* _SET EXERCISE_
Convert every line of the entries below into a Markdown table with two columns, Row and Line. Number each row and leave out blank lines.

------------------------------

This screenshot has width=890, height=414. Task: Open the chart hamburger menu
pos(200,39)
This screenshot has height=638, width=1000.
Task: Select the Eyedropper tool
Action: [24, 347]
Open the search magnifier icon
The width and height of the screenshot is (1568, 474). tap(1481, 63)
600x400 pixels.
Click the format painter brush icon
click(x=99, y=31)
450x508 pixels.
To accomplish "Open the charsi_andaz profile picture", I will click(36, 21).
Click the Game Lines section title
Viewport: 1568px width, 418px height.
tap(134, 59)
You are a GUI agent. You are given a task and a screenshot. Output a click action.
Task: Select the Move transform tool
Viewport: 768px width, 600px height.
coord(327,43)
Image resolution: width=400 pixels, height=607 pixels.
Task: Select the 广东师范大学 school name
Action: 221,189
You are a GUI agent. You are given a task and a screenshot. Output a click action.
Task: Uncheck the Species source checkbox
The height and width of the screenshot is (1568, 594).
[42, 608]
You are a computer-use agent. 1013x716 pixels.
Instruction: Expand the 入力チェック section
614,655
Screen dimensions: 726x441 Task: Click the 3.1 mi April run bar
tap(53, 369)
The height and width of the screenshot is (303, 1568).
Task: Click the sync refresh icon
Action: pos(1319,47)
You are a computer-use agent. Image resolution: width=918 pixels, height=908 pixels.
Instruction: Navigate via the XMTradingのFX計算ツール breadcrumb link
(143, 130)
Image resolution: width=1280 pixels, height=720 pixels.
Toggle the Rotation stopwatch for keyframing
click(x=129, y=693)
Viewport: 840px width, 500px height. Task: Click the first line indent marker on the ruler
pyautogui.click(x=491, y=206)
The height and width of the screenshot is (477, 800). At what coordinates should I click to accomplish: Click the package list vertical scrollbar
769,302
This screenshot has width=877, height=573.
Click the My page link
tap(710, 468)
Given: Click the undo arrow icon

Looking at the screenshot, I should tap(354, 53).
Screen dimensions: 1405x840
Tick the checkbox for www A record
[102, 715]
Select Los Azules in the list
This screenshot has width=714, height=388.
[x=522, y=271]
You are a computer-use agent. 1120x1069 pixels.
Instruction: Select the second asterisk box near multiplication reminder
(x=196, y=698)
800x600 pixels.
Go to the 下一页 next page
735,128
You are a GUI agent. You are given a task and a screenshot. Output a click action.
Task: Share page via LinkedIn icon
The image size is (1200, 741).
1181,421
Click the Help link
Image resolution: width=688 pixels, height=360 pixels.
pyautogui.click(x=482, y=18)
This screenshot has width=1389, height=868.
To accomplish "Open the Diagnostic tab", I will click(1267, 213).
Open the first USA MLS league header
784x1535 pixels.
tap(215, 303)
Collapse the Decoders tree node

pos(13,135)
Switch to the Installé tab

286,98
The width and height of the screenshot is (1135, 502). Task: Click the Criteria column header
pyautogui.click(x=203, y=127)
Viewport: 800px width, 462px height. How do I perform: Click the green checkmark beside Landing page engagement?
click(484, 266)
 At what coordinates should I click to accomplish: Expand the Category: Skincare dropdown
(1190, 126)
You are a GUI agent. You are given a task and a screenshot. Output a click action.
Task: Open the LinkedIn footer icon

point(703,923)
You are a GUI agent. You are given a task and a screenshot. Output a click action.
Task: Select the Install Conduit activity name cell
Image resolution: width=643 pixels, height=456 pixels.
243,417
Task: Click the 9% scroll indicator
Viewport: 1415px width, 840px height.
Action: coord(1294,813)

------------------------------

* _EXERCISE RESULT_
| Row | Line |
|---|---|
| 1 | This screenshot has width=890, height=414. Task: Open the chart hamburger menu |
| 2 | pos(200,39) |
| 3 | This screenshot has height=638, width=1000. |
| 4 | Task: Select the Eyedropper tool |
| 5 | Action: [24, 347] |
| 6 | Open the search magnifier icon |
| 7 | The width and height of the screenshot is (1568, 474). tap(1481, 63) |
| 8 | 600x400 pixels. |
| 9 | Click the format painter brush icon |
| 10 | click(x=99, y=31) |
| 11 | 450x508 pixels. |
| 12 | To accomplish "Open the charsi_andaz profile picture", I will click(36, 21). |
| 13 | Click the Game Lines section title |
| 14 | Viewport: 1568px width, 418px height. |
| 15 | tap(134, 59) |
| 16 | You are a GUI agent. You are given a task and a screenshot. Output a click action. |
| 17 | Task: Select the Move transform tool |
| 18 | Viewport: 768px width, 600px height. |
| 19 | coord(327,43) |
| 20 | Image resolution: width=400 pixels, height=607 pixels. |
| 21 | Task: Select the 广东师范大学 school name |
| 22 | Action: 221,189 |
| 23 | You are a GUI agent. You are given a task and a screenshot. Output a click action. |
| 24 | Task: Uncheck the Species source checkbox |
| 25 | The height and width of the screenshot is (1568, 594). |
| 26 | [42, 608] |
| 27 | You are a computer-use agent. 1013x716 pixels. |
| 28 | Instruction: Expand the 入力チェック section |
| 29 | 614,655 |
| 30 | Screen dimensions: 726x441 Task: Click the 3.1 mi April run bar |
| 31 | tap(53, 369) |
| 32 | The height and width of the screenshot is (303, 1568). |
| 33 | Task: Click the sync refresh icon |
| 34 | Action: pos(1319,47) |
| 35 | You are a computer-use agent. Image resolution: width=918 pixels, height=908 pixels. |
| 36 | Instruction: Navigate via the XMTradingのFX計算ツール breadcrumb link |
| 37 | (143, 130) |
| 38 | Image resolution: width=1280 pixels, height=720 pixels. |
| 39 | Toggle the Rotation stopwatch for keyframing |
| 40 | click(x=129, y=693) |
| 41 | Viewport: 840px width, 500px height. Task: Click the first line indent marker on the ruler |
| 42 | pyautogui.click(x=491, y=206) |
| 43 | The height and width of the screenshot is (477, 800). At what coordinates should I click to accomplish: Click the package list vertical scrollbar |
| 44 | 769,302 |
| 45 | This screenshot has width=877, height=573. |
| 46 | Click the My page link |
| 47 | tap(710, 468) |
| 48 | Given: Click the undo arrow icon |
| 49 | Looking at the screenshot, I should tap(354, 53). |
| 50 | Screen dimensions: 1405x840 |
| 51 | Tick the checkbox for www A record |
| 52 | [102, 715] |
| 53 | Select Los Azules in the list |
| 54 | This screenshot has width=714, height=388. |
| 55 | [x=522, y=271] |
| 56 | You are a computer-use agent. 1120x1069 pixels. |
| 57 | Instruction: Select the second asterisk box near multiplication reminder |
| 58 | (x=196, y=698) |
| 59 | 800x600 pixels. |
| 60 | Go to the 下一页 next page |
| 61 | 735,128 |
| 62 | You are a GUI agent. You are given a task and a screenshot. Output a click action. |
| 63 | Task: Share page via LinkedIn icon |
| 64 | The image size is (1200, 741). |
| 65 | 1181,421 |
| 66 | Click the Help link |
| 67 | Image resolution: width=688 pixels, height=360 pixels. |
| 68 | pyautogui.click(x=482, y=18) |
| 69 | This screenshot has width=1389, height=868. |
| 70 | To accomplish "Open the Diagnostic tab", I will click(1267, 213). |
| 71 | Open the first USA MLS league header |
| 72 | 784x1535 pixels. |
| 73 | tap(215, 303) |
| 74 | Collapse the Decoders tree node |
| 75 | pos(13,135) |
| 76 | Switch to the Installé tab |
| 77 | 286,98 |
| 78 | The width and height of the screenshot is (1135, 502). Task: Click the Criteria column header |
| 79 | pyautogui.click(x=203, y=127) |
| 80 | Viewport: 800px width, 462px height. How do I perform: Click the green checkmark beside Landing page engagement? |
| 81 | click(484, 266) |
| 82 |  At what coordinates should I click to accomplish: Expand the Category: Skincare dropdown |
| 83 | (1190, 126) |
| 84 | You are a GUI agent. You are given a task and a screenshot. Output a click action. |
| 85 | Task: Open the LinkedIn footer icon |
| 86 | point(703,923) |
| 87 | You are a GUI agent. You are given a task and a screenshot. Output a click action. |
| 88 | Task: Select the Install Conduit activity name cell |
| 89 | Image resolution: width=643 pixels, height=456 pixels. |
| 90 | 243,417 |
| 91 | Task: Click the 9% scroll indicator |
| 92 | Viewport: 1415px width, 840px height. |
| 93 | Action: coord(1294,813) |